A wise man, perhaps Giorgio Moroder (or maybe PT Barnum -- they all run together after a while), once said that it was possible to fool all the people all the time (or words to that effect), and if he was around in 1990, he would have used Milli Vanilli's multi-platinum, Grammy-winning, number one debut album, Girl You Know It's True, as proof.
Hell, anybody would use Girl You Know It's True as proof, since the pretty boys that purported to be Milli Vanilli -- that would be Rob and Fab, the good-looking, ridiculously dreadlocked models on the cover -- didn't sing on the records.
They weren't in the studio during recording, either; they just came in for photo sessions, videos, concerts, and award ceremonies.
Anytime Milli Vanilli had to be before the cameras, there they were, since producer/songwriter/musician/all-around mastermind and mad genius Frank Farian knew damn well that nobody would want to buy the record after seeing him or the middle-aged studio vocalists that sang on the records.
So, he did what any self-respecting Euro-dance producer would do -- made his record the best he could, then got somebody to act as frontman.
Farian wasn't doing something unprecedented here, since there have been many acts throughout Europop history that either didn't sing or didn't sing well -- they were just figureheads.
The problem is, he did this at a time when acts were more visible than they ever were.
Ironically, at the end of the '80s, MTV changed the rules for mainstream pop, putting the emphasis on image and overall package, to the extent that major artists lip-synched in concert so they could deliver better dance routines.
So, it really wasn't that extreme to have a group with two faces -- one to make the music, one to market it.
And, face it, the fluffy dance-pop and slick ballads on Girl You Know It's True were of their time, hardly far removed from that of such peers as Paula Abdul, Debbie Gibson, or even the more substantive Janet Jackson.
Audiences enjoyed the sound and the look, the entire package of Milli Vanilli.
Until they found out that Rob and Fab weren't really singing, that is.
Sometime after Milli Vanilli unbelievably won the Grammy for Best New Artist -- really, who voted in all seriousness for Europop this silly as Best New Artist? -- Rob and Fab got a little pompous, so some journalists decided to take them down a peg, discovering that the duo were simply models.

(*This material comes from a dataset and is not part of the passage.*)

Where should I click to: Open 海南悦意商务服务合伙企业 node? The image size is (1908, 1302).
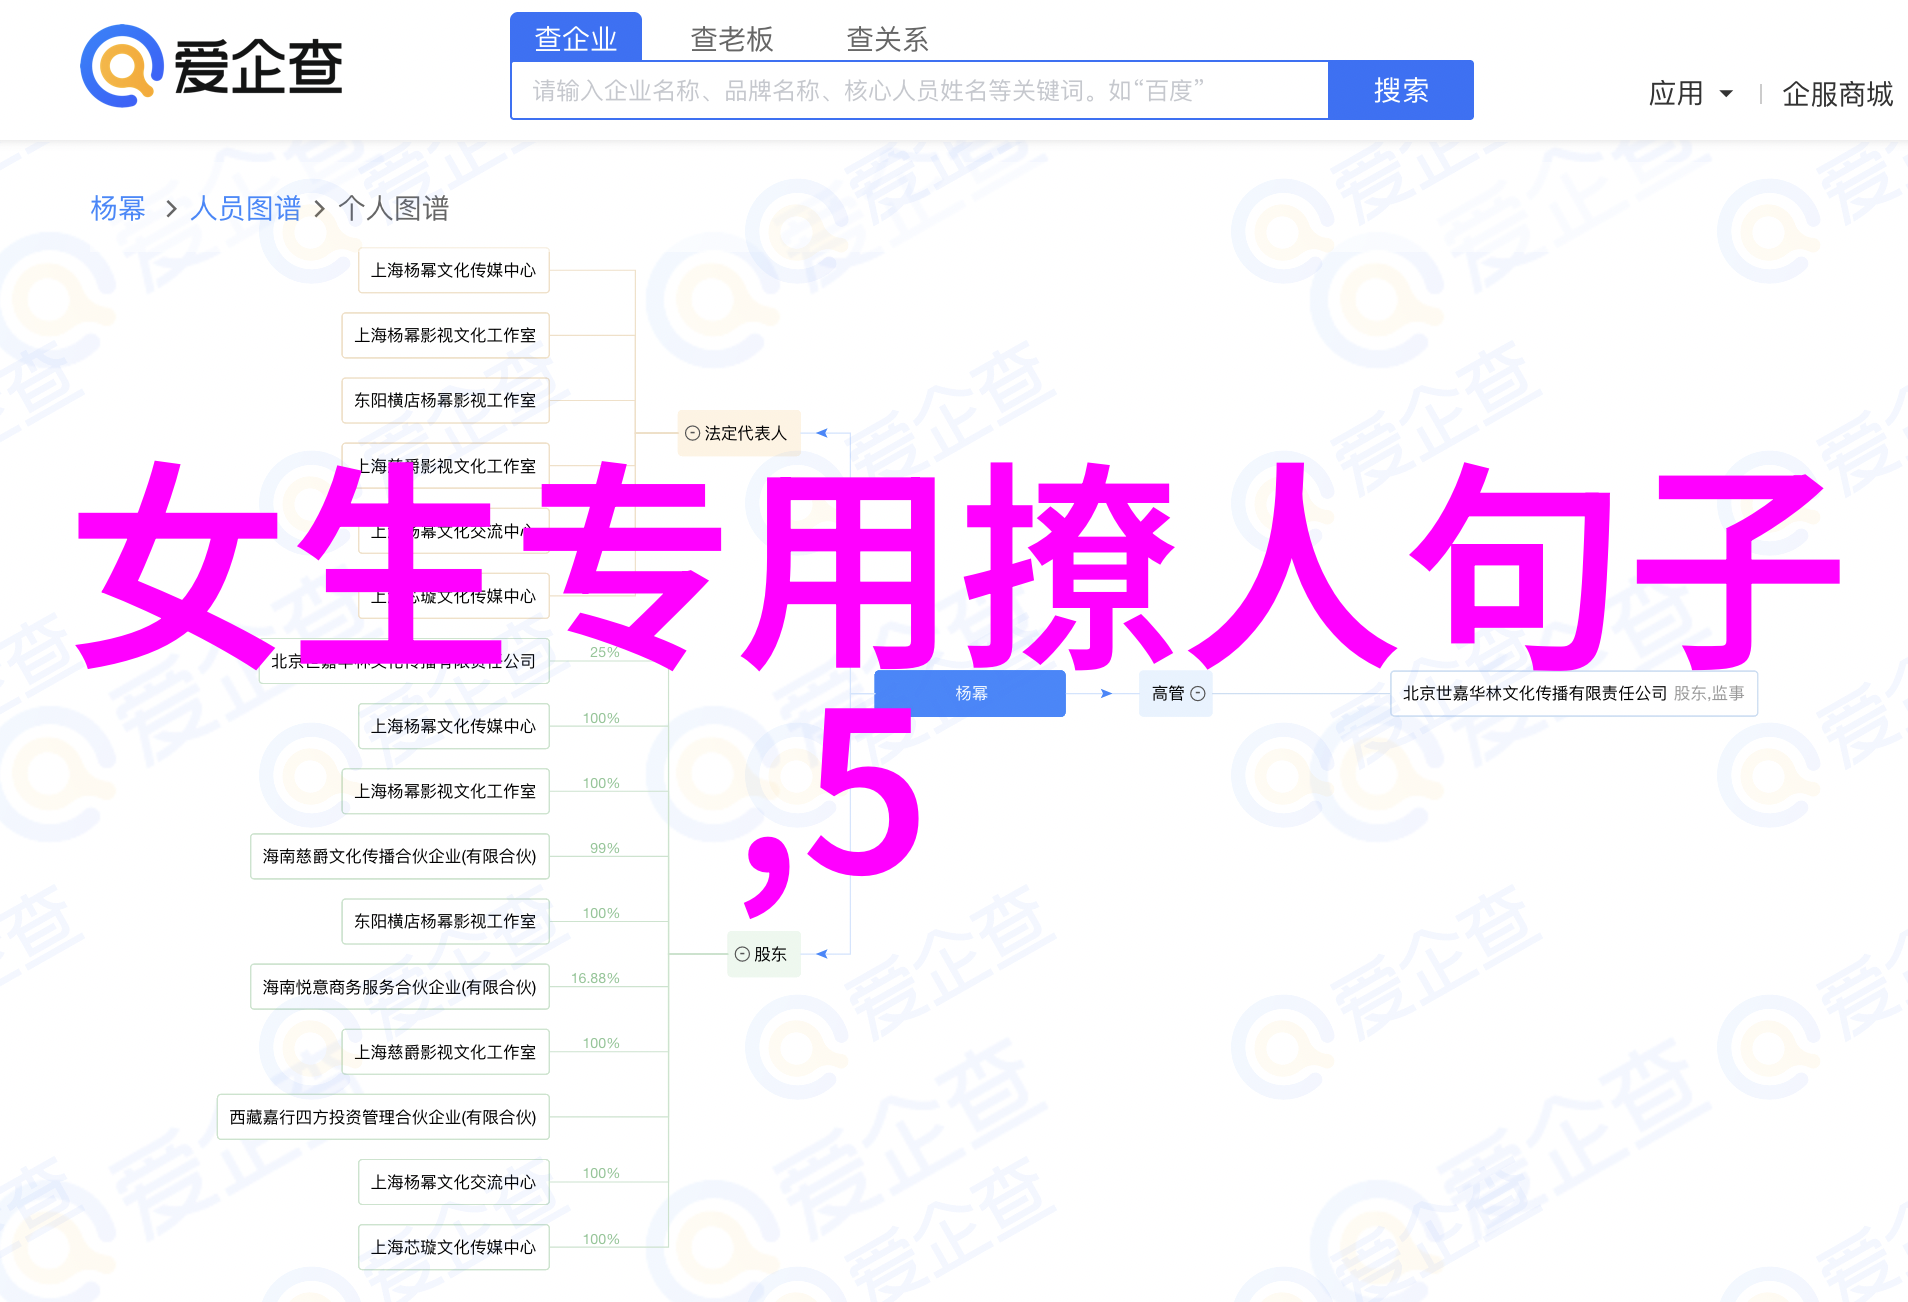pos(399,987)
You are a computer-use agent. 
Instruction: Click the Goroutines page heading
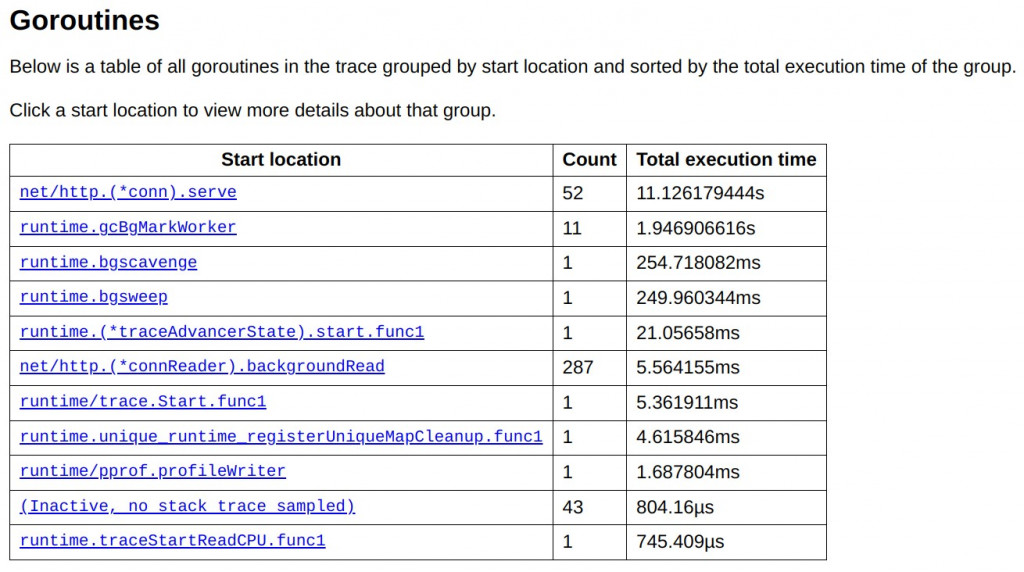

As soon as the news spread, America was shocked -- shocked, I tell you, shocked! -- that those pretty German boys weren't actually soulfully singing in flawless English on those impeccably constructed dance tracks, and immediately shunned the duo, burning the records in some cases.
Which is sort of like gazing longingly at a Playboy centerfold and then being so horrified when you learn the photo is airbrushed, you lose all interest in sex.
The fact is, with dance-pop (especially Euro-dance!), just like Playboy, artificiality is the name of the game, and that's what is good about it.
It's the distinguishing characteristic, its identity, the core of its being.
On that level, it's hard not to listen to Girl You Know It's True and marvel at the level of Farian's studiocraft, since it doesn't even sound like he programmed a computer to make this music; it sounds like something the machine wrote on its own accord.
There are no natural sounds or human emotions on this record, just a bunch of shiny hooks and big beats, all processed and precisely assembled to be totally irresistible to a mass audience.
And it was massively popular, no matter how many people denied owning the record after the news spread.
And why shouldn't it have been? The height of the Bush era was a weird, giddy time, when the mainstream was filled with effervescent, transient pop, and nothing sums up that era as well as Girl You Know It's True.
This isn't just music that's all surface, this is music that gives the impression of having a surface, then not delivering on that.
It's thin as a ribbon, the beats are fairly clunky, the hooks are huge and stupid (apart from Diane Warren's "Blame It on the Rain," which is the only classically constructed song on the album), and, ultimately, really dorky.
But what makes it fascinating is that it's unrestrained, unhinged dorkiness, music that is completely awkward and sort of fun and memorable because of it.
No, there's not much here worth hearing outside of the five -- count 'em, five! -- Top Five singles, but it ultimately holds up better than the European counterpart, All or Nothing, which was padded with goofy Eurotrash fodder.
And, years after the lip-synching hubbub, it's hard to imagine why there was such a fuss about an album so transparent, lightweight, and intentionally disposable.
Then again, listening to it now, you can't believe that anyone thought Rob and Fab were really singing, since not only do the voices not match the picture on the cover, but they don't match any picture at all.
But when it comes down to it, this music is so manufactured, it doesn't sound like anyone is really singing.
And that's what's sort of cool about it.